WHAT YOU SHOULD DO
Please reproduce the records word for word, from their start up to and including the line containing "Looking at the", with the pictures left out.

INFORMATION GIVEN
↓↓↓

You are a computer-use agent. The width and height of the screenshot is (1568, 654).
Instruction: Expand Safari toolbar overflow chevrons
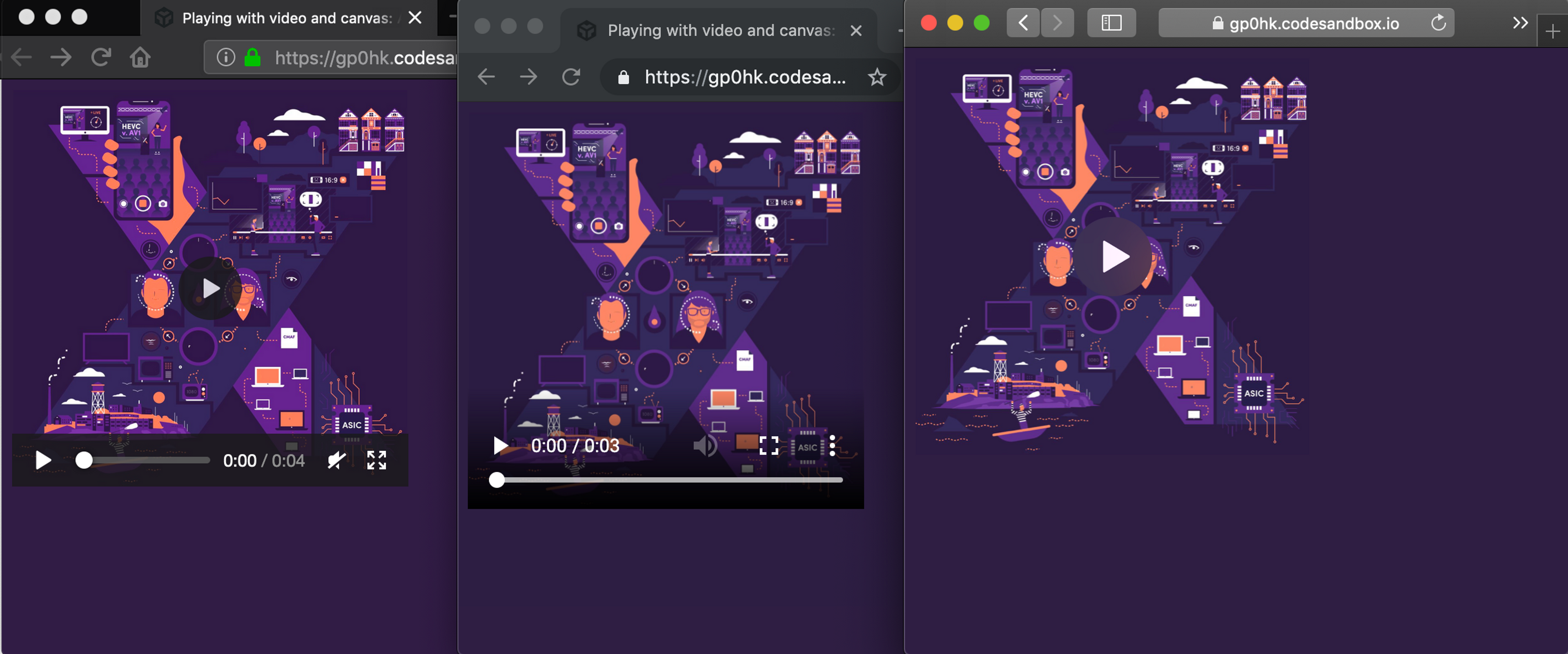tap(1520, 23)
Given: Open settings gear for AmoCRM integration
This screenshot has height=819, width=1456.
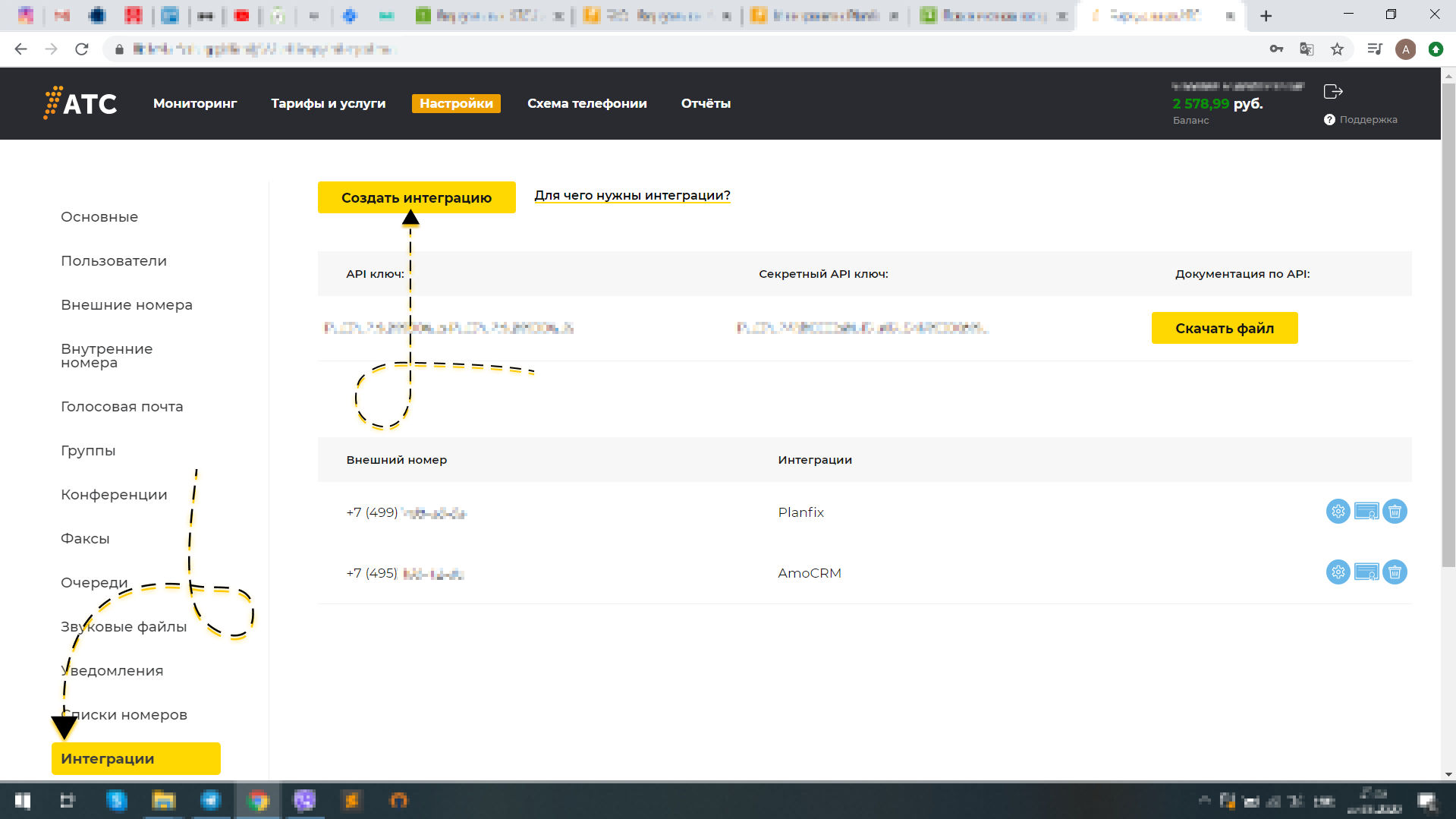Looking at the screenshot, I should [x=1338, y=572].
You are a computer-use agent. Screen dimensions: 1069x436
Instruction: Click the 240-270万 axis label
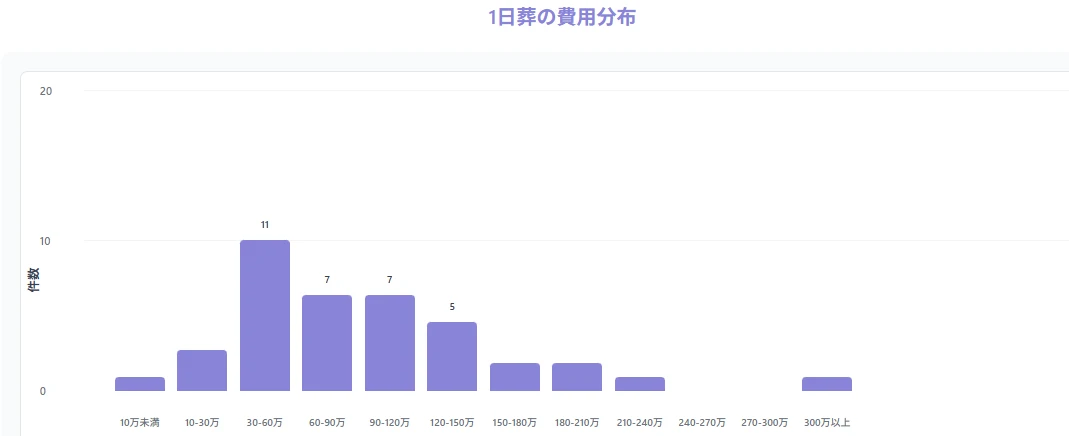coord(702,422)
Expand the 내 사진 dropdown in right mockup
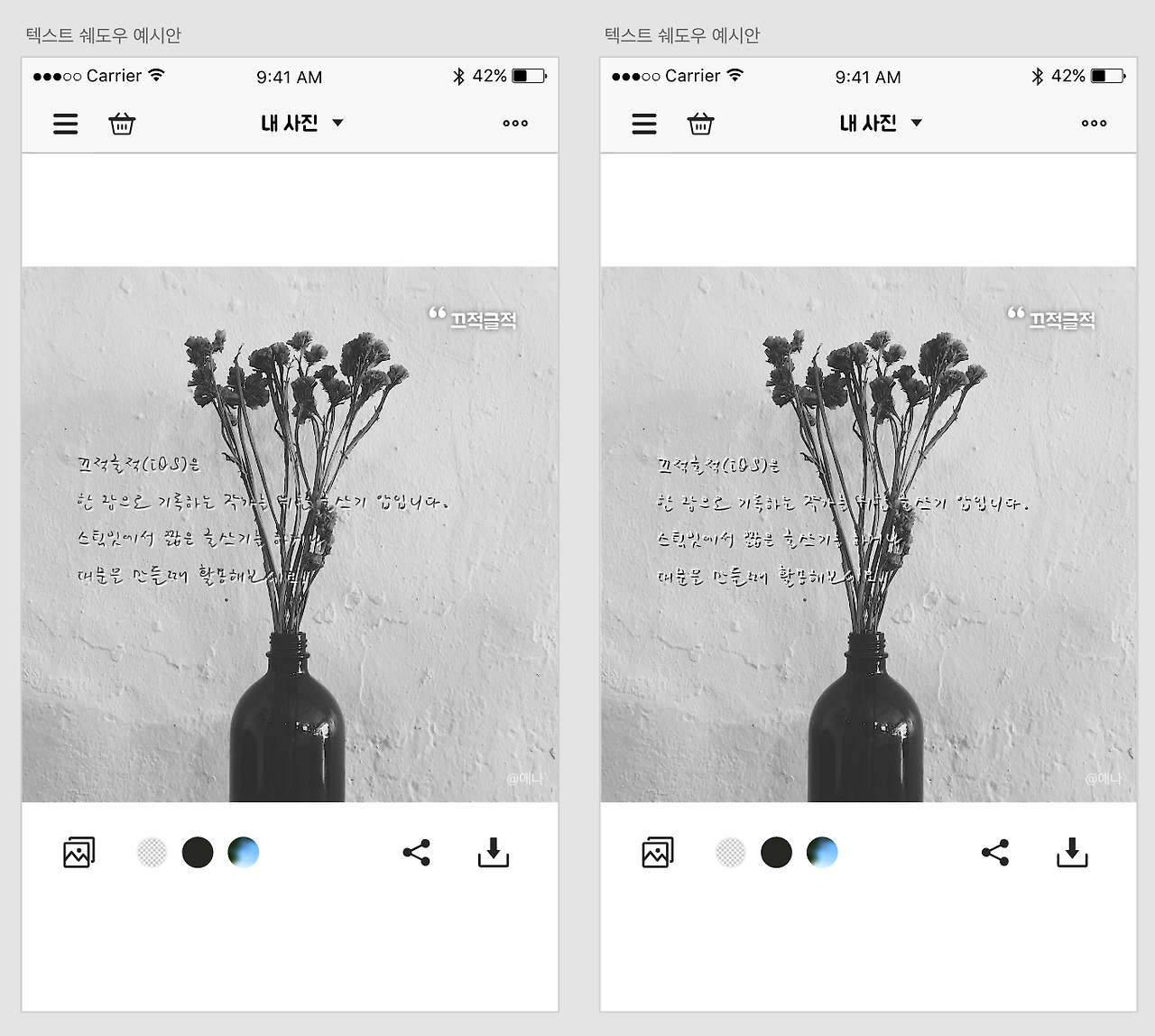This screenshot has width=1155, height=1036. 880,123
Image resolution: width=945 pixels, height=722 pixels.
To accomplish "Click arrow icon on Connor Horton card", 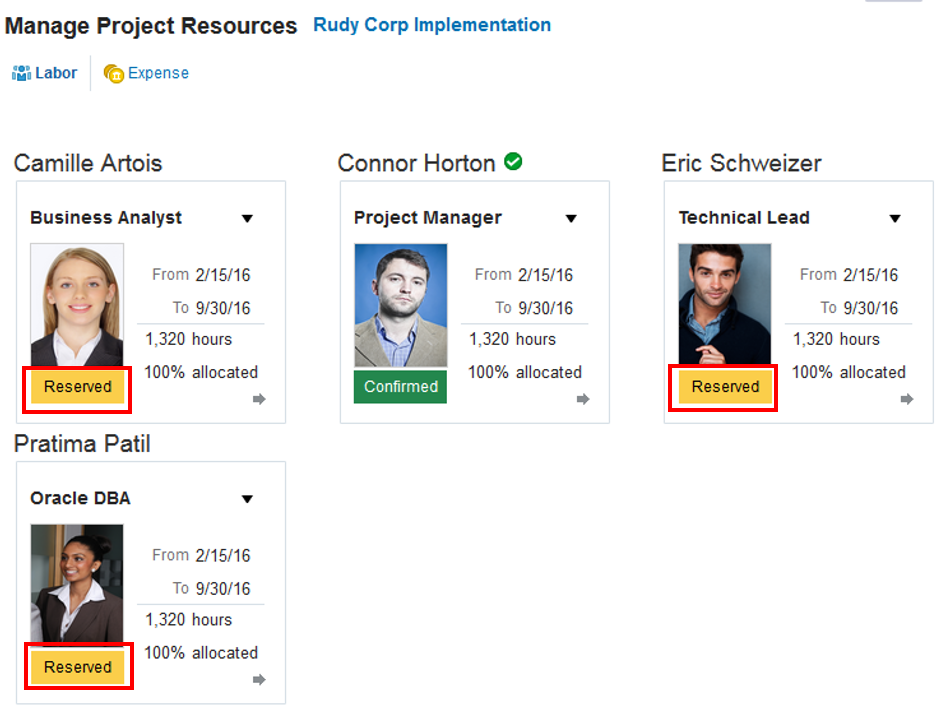I will click(583, 399).
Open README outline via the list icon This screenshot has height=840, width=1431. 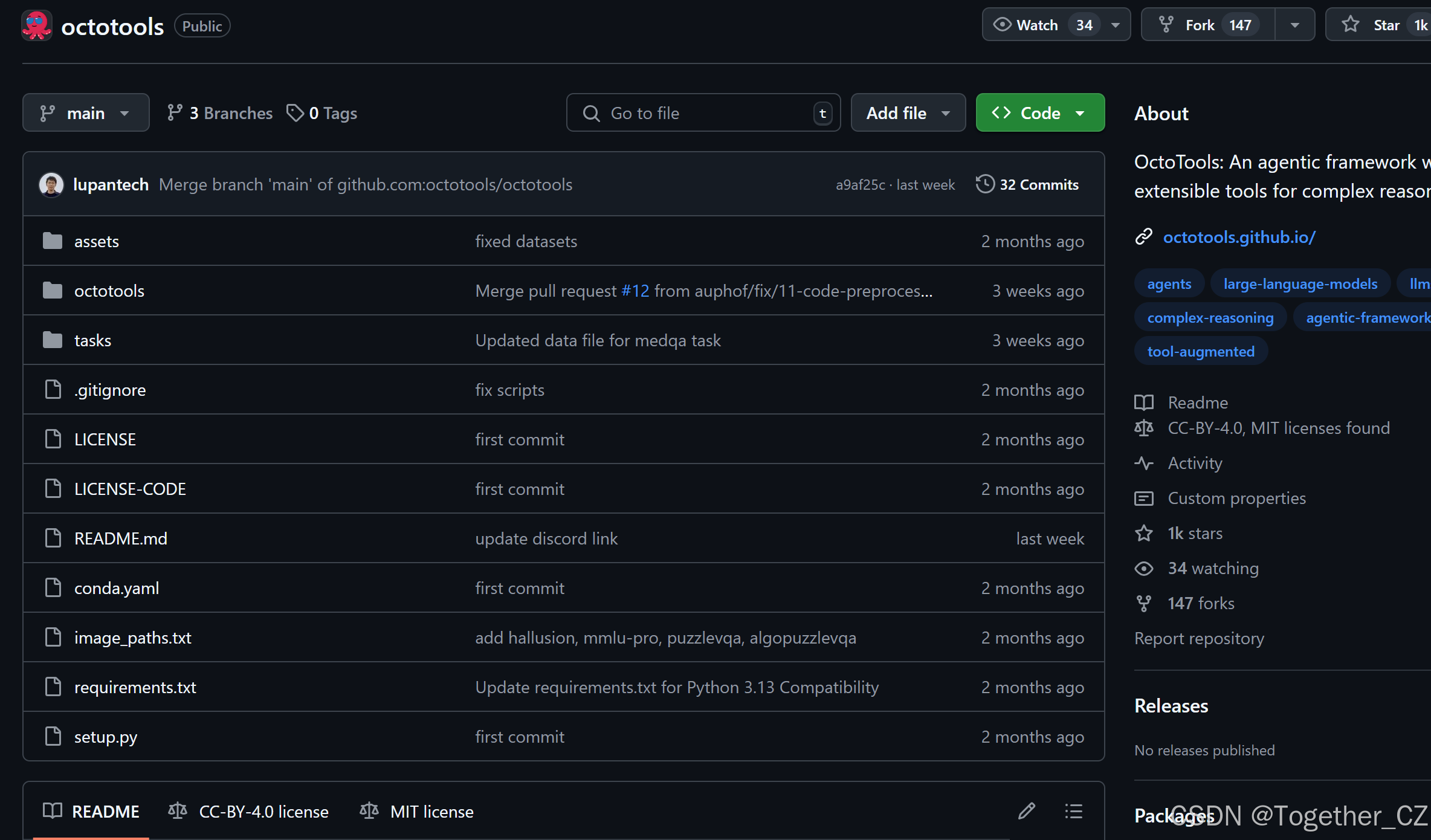[1073, 811]
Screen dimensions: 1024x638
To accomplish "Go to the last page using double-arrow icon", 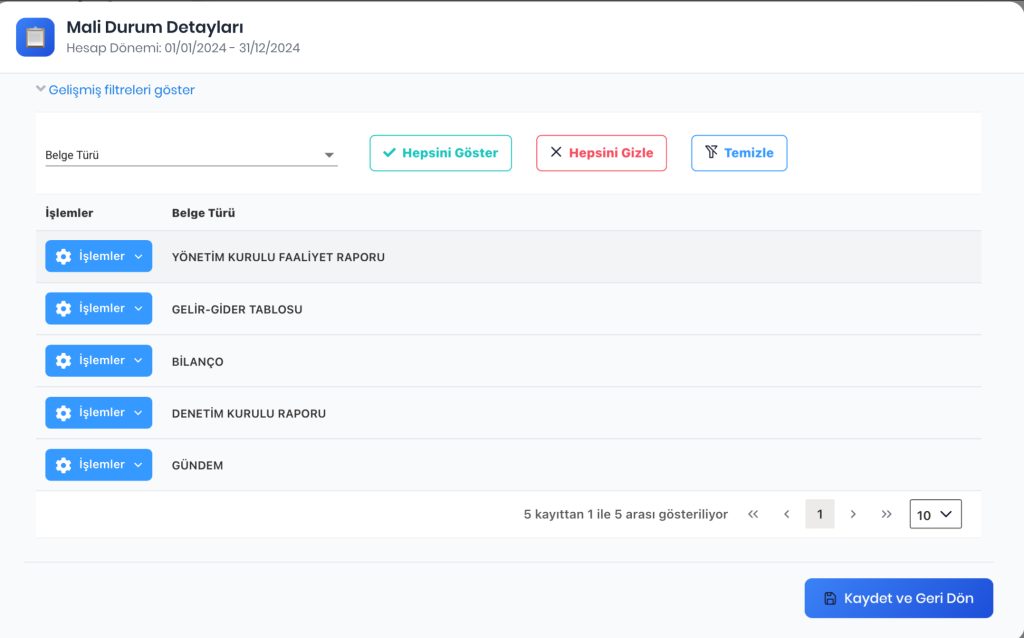I will coord(886,514).
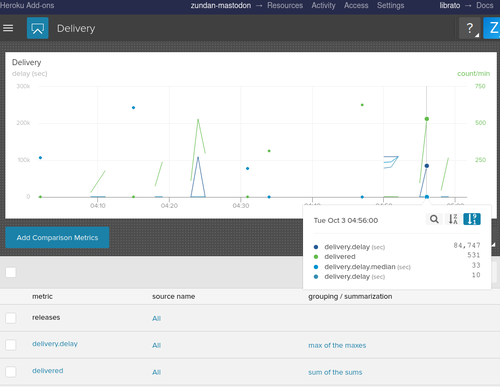
Task: Open the Resources tab in top bar
Action: 285,5
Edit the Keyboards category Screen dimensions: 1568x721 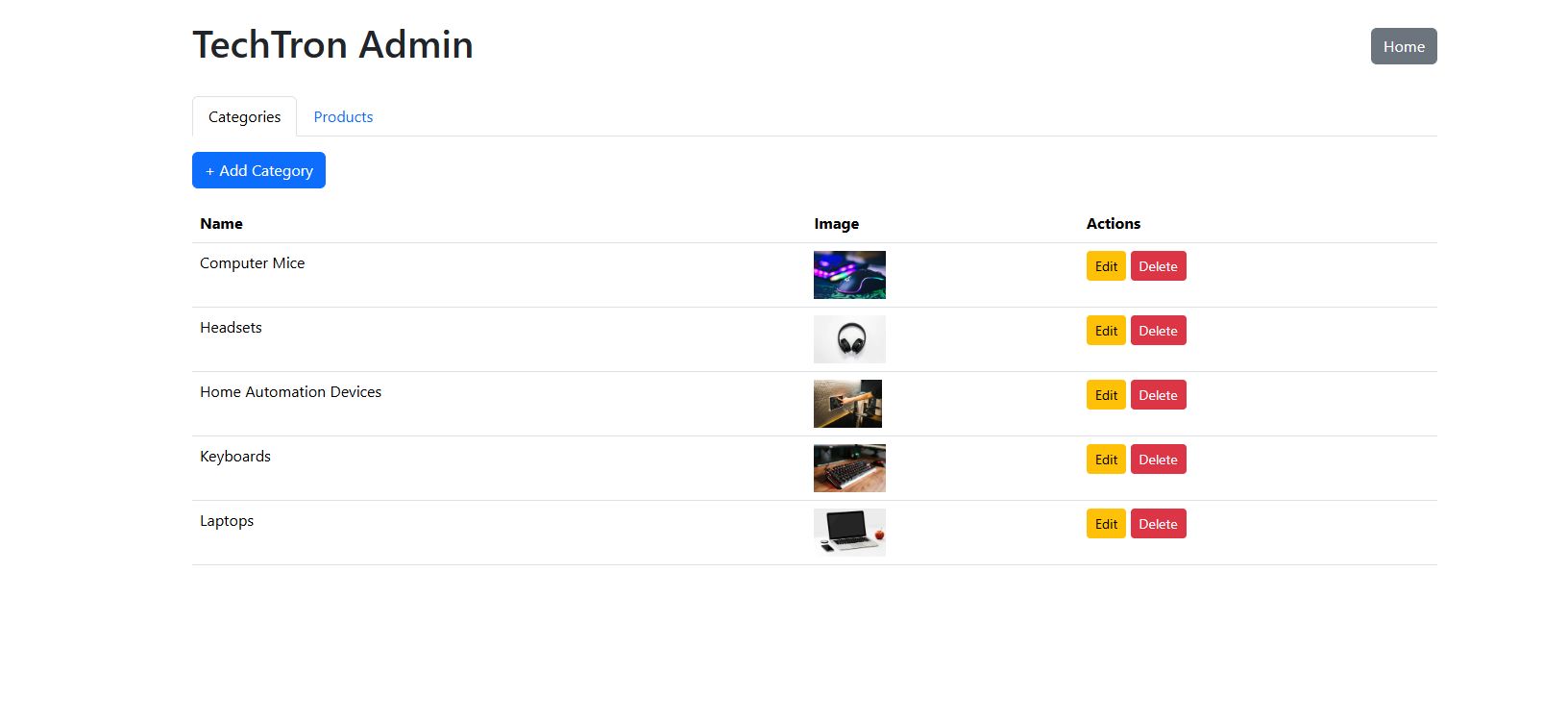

↑↑↑

OUTPUT FOR THIS EXERCISE
You are a computer-use agent. The width and height of the screenshot is (1568, 654).
Instruction: Expand Safari toolbar overflow chevrons
tap(1520, 23)
Given: Open settings gear for AmoCRM integration
This screenshot has height=819, width=1456.
Looking at the screenshot, I should [x=1338, y=572].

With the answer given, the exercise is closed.